GOAL OF THE EXERCISE: Only the lines from the first line of the entries through the line with "481x359 pixels." belong in the answer, each restated word for word and without pictures.

INFORMATION PROVIDED:
*** Begin section ***

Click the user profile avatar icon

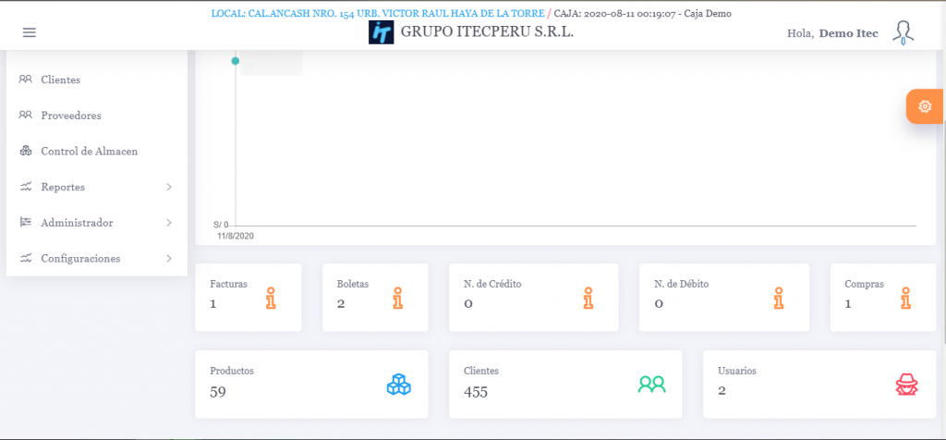point(903,32)
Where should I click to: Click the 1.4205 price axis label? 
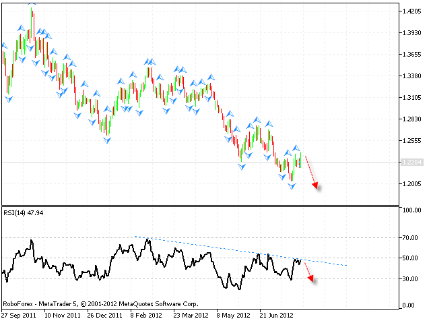pyautogui.click(x=409, y=11)
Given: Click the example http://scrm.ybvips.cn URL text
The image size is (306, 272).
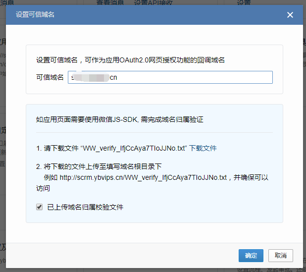Looking at the screenshot, I should coord(143,177).
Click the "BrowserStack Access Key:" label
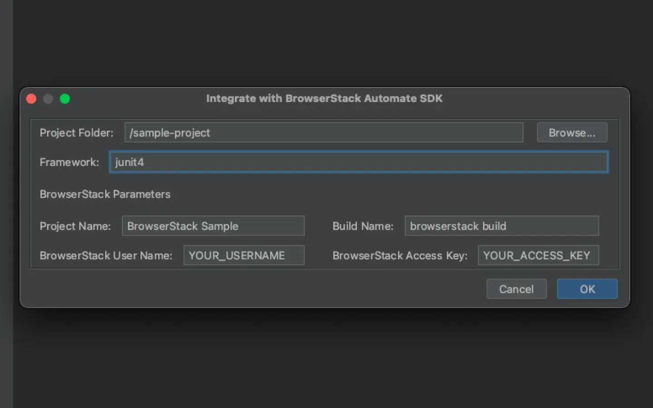This screenshot has height=408, width=653. (400, 256)
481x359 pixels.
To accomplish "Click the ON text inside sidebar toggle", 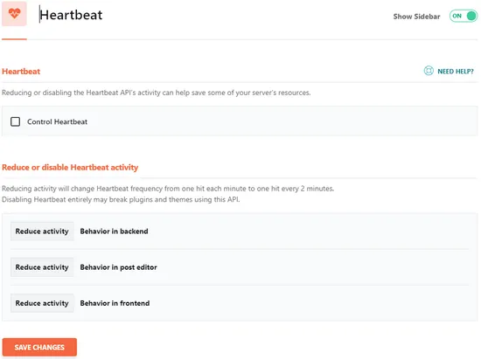I will coord(457,16).
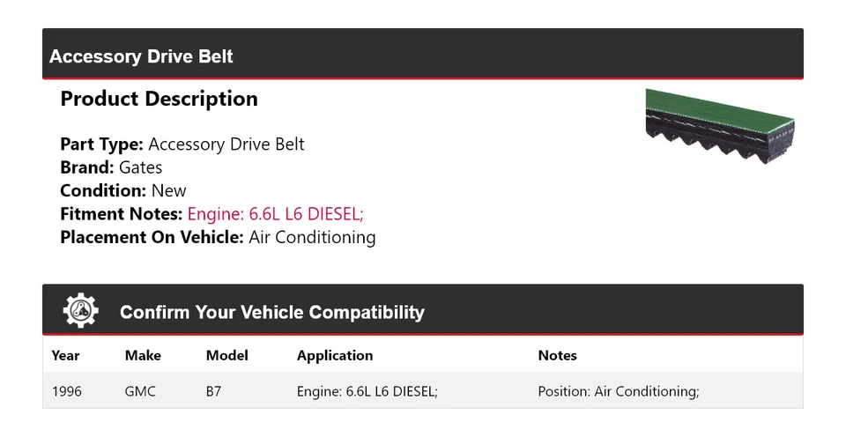Click the Make column header
The width and height of the screenshot is (846, 437).
143,356
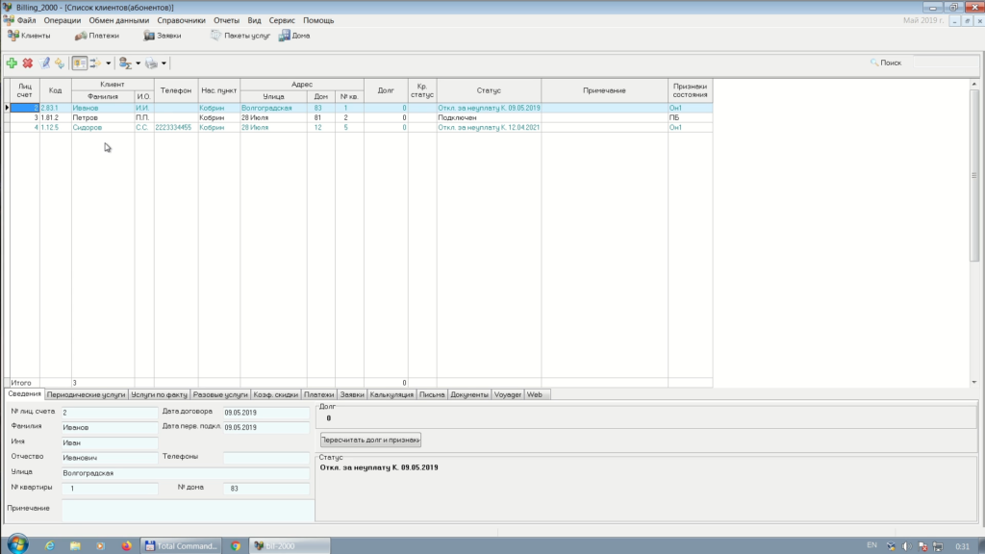
Task: Open the Справочники menu
Action: pos(182,20)

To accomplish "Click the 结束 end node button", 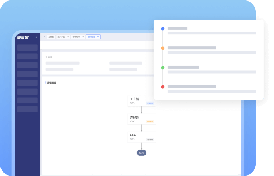I will point(141,153).
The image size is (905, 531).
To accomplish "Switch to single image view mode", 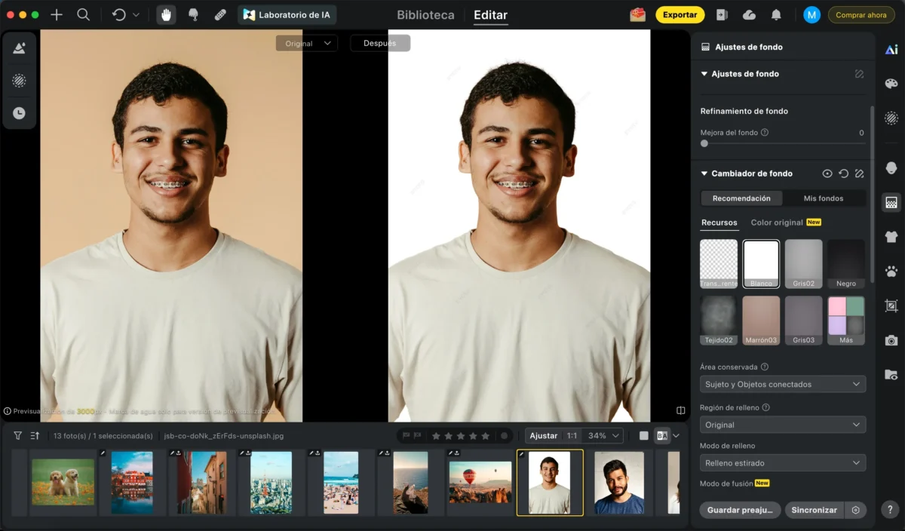I will tap(643, 435).
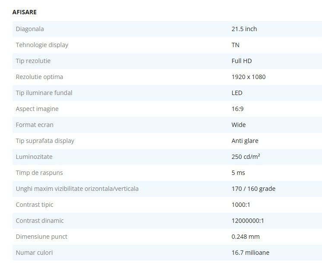Image resolution: width=322 pixels, height=266 pixels.
Task: Select the 16.7 milioane colors value
Action: (x=250, y=253)
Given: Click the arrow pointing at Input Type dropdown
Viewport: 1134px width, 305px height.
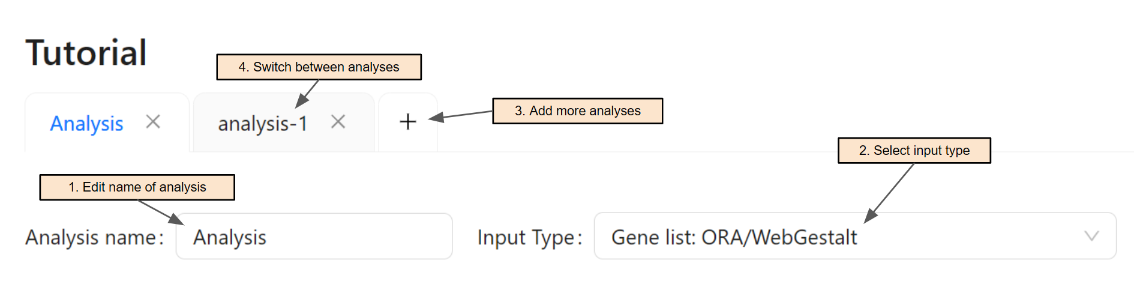Looking at the screenshot, I should pyautogui.click(x=892, y=191).
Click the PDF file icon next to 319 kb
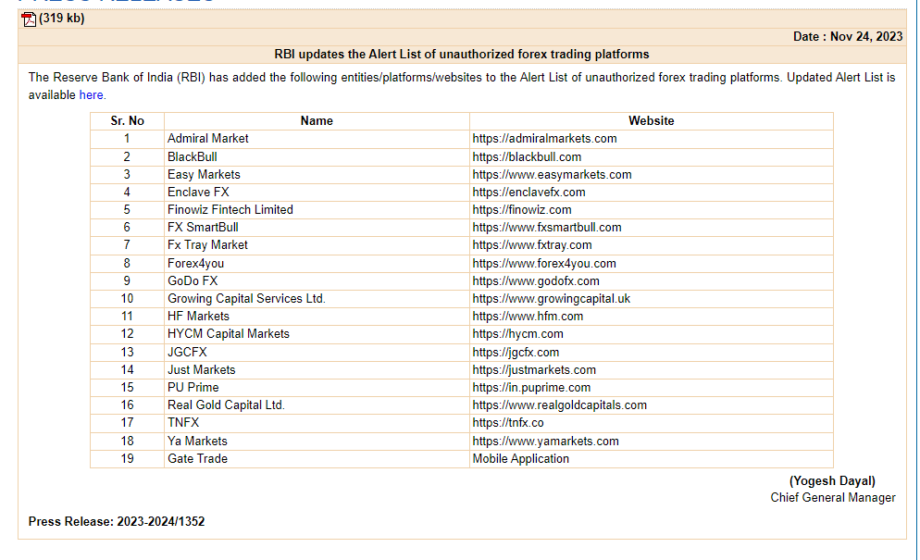 click(x=29, y=19)
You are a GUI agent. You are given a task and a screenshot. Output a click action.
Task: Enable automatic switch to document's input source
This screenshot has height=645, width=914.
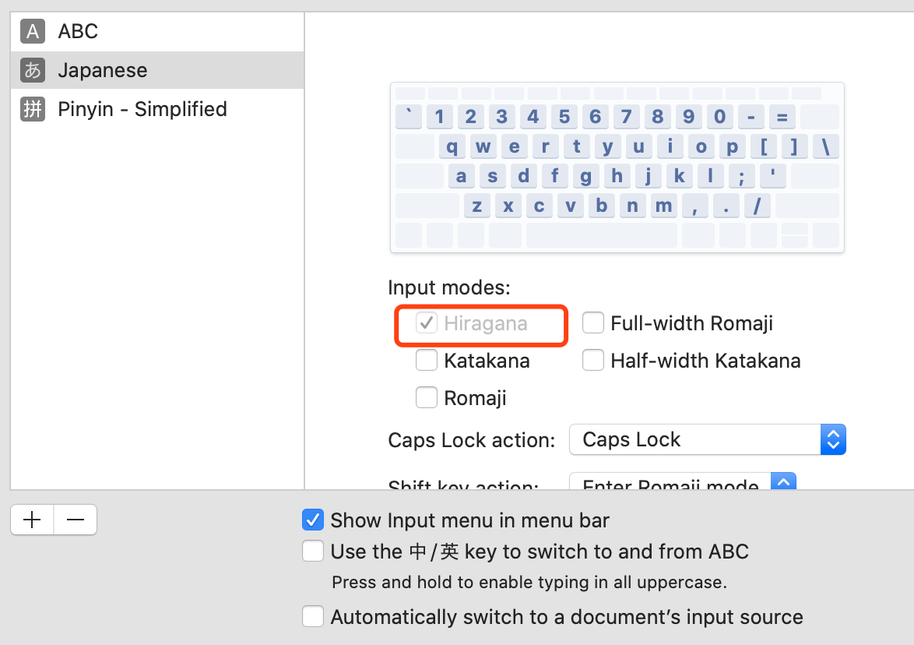click(313, 617)
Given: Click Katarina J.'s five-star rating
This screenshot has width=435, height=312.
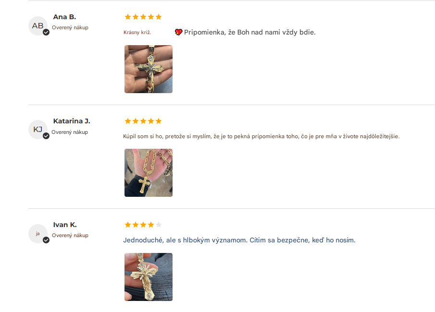Looking at the screenshot, I should 143,121.
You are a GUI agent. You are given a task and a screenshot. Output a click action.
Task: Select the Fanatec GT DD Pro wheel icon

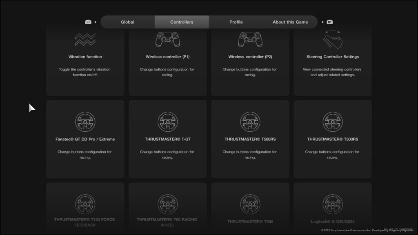85,122
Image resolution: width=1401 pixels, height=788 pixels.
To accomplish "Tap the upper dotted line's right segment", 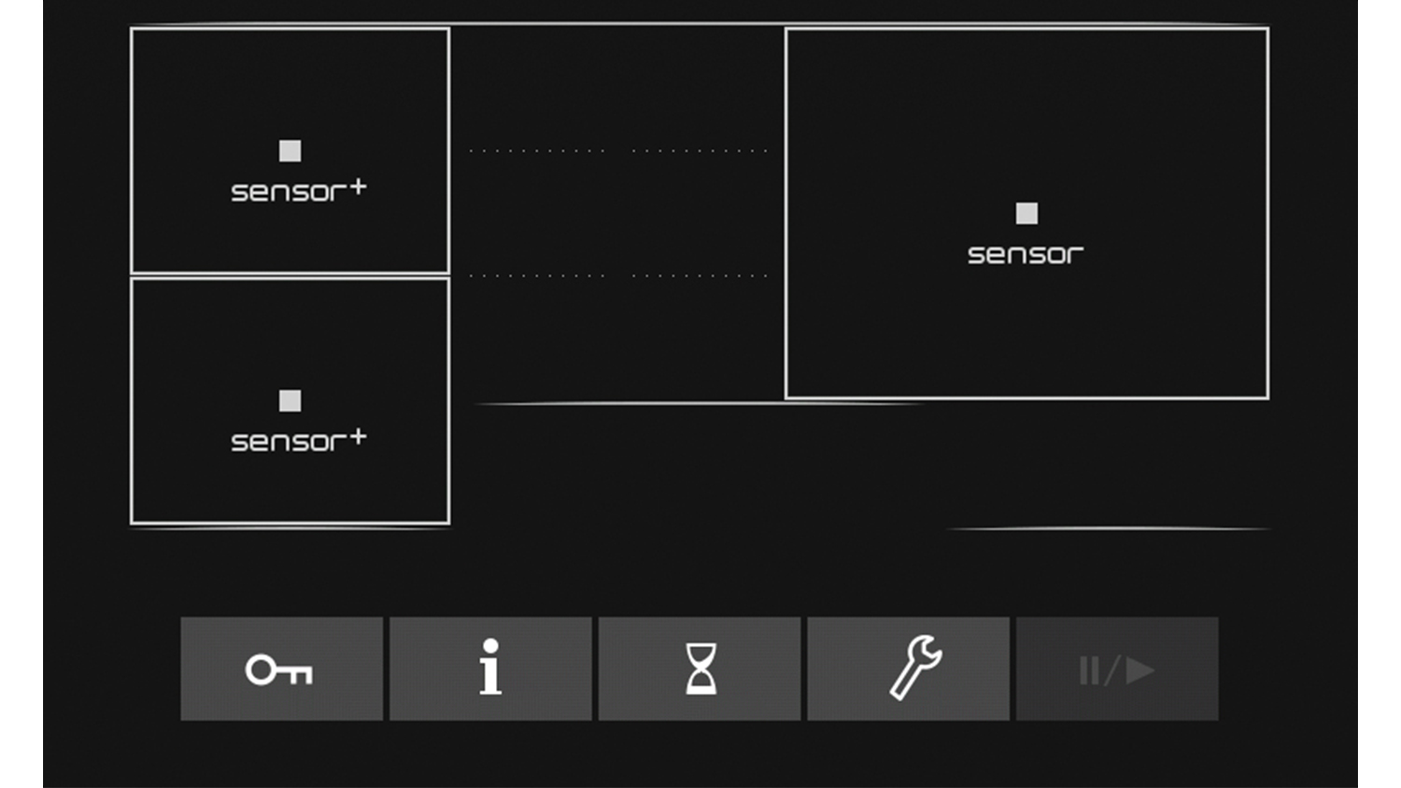I will 700,150.
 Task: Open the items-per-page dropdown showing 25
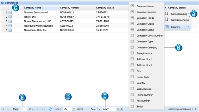74,109
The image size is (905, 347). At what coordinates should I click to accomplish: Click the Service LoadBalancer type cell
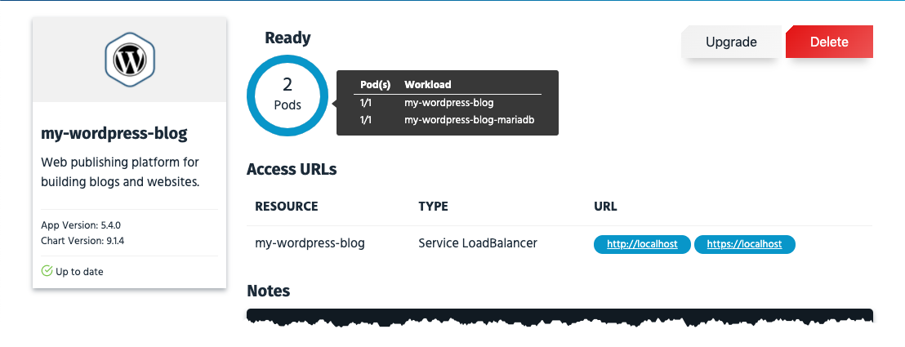(x=478, y=243)
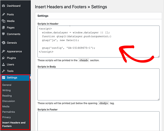The image size is (164, 131).
Task: Click inside the Scripts in Header textarea
Action: click(98, 42)
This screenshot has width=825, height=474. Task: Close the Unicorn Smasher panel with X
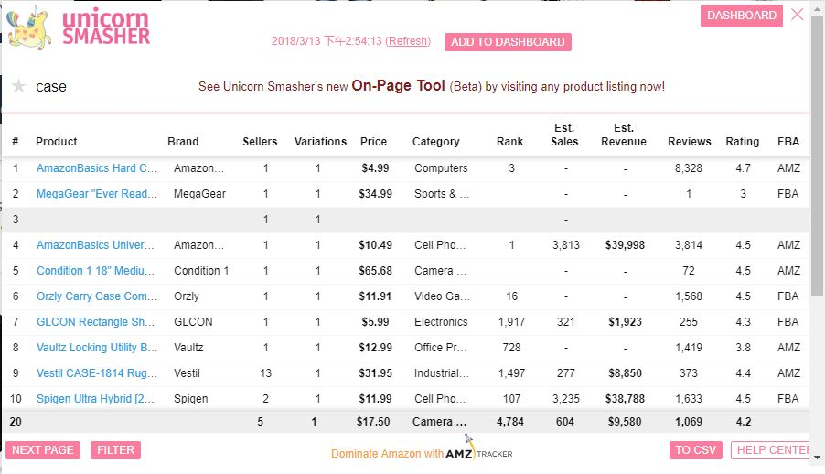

*** End section ***

YOUR RESPONSE:
Click the user profile avatar icon

point(903,32)
Where should I click to: Click the 1.4205 price axis label? 
pyautogui.click(x=409, y=11)
Given: Click the example http://scrm.ybvips.cn URL text
The image size is (306, 272).
Looking at the screenshot, I should coord(143,177).
Click the "BrowserStack Access Key:" label
This screenshot has height=408, width=653. (400, 256)
481x359 pixels.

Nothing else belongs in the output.